= Page excerpt =

Coronary bypass surgery requires a doctor to pry open a patient’s chest and sew in new blood vessels to create a “bypass” route for blood that is trying to travel through clogged arteries near the heart.
One common complaint is all the pain and scarring in the legs.
In a surgery performed hundreds of thousands of times a year in the U.S., coronary bypass surgery causes side effects in the legs in about 5 percent of patients because doctors sometimes have to remove a portion of the great saphenous vein in the legs. Although blood vessels in the arms and chest are commonly used for bypass grafts, the leg vein is often harvested in more complex cases that require three or more bypasses.
The great saphenous is useful as a graft because it is the body’s longest vein, but removing it can create leg scars and risks of surgical infection or nerve damage, even when minimally invasive laparoscopic surgical techniques are used.

= Dataset extract =
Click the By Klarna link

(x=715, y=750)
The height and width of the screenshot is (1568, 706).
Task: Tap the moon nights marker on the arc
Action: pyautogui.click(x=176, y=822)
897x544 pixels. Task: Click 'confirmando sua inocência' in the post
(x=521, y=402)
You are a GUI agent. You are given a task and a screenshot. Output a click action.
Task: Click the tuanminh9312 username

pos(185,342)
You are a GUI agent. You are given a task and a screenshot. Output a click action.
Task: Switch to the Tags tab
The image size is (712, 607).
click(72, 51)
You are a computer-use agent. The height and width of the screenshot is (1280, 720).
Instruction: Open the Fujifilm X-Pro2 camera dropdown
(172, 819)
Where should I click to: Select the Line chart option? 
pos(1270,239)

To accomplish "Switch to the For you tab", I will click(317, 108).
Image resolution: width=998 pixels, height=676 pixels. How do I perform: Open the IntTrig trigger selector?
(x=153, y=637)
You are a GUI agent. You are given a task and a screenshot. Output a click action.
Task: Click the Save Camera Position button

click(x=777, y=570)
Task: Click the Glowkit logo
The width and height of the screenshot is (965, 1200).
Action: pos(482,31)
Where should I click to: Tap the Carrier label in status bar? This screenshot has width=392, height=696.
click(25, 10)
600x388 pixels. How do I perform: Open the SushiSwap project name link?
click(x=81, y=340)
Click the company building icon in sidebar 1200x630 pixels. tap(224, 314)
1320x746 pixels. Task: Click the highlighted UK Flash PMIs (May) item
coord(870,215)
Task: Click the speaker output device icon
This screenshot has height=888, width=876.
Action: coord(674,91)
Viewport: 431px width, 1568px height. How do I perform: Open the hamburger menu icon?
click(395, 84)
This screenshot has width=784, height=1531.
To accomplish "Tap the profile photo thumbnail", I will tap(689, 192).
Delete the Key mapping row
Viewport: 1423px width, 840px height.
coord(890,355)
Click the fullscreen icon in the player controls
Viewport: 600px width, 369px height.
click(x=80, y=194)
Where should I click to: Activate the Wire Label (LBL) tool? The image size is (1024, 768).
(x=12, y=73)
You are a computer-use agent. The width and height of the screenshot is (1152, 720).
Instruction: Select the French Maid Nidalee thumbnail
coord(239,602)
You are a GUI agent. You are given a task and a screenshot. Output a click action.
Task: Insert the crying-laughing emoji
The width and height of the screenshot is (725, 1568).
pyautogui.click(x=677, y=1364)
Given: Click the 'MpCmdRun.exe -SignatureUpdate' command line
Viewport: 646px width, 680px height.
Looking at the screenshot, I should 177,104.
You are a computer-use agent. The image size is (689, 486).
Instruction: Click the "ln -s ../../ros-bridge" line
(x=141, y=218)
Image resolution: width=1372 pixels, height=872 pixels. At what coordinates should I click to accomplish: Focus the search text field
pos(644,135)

= Problems and tasks =
A) Answer these from the coronary bypass passage, one line each, marked to match:
(i) About what percentage of patients get side effects in the legs from coronary bypass surgery?
(ii) What makes the great saphenous vein useful as a graft?
(iii) In what kind of cases is the leg vein often harvested?
B) Duplicate the part of the coronary bypass passage that begins at the words "In a surgery" and stops after "techniques are used.".

= Solved problems =
A)
(i) About 5 percent.
(ii) It is the body's longest vein.
(iii) More complex cases that require three or more bypasses.

B)
In a surgery performed hundreds of thousands of times a year in the U.S., coronary bypass surgery causes side effects in the legs in about 5 percent of patients because doctors sometimes have to remove a portion of the great saphenous vein in the legs. Although blood vessels in the arms and chest are commonly used for bypass grafts, the leg vein is often harvested in more complex cases that require three or more bypasses.
The great saphenous is useful as a graft because it is the body’s longest vein, but removing it can create leg scars and risks of surgical infection or nerve damage, even when minimally invasive laparoscopic surgical techniques are used.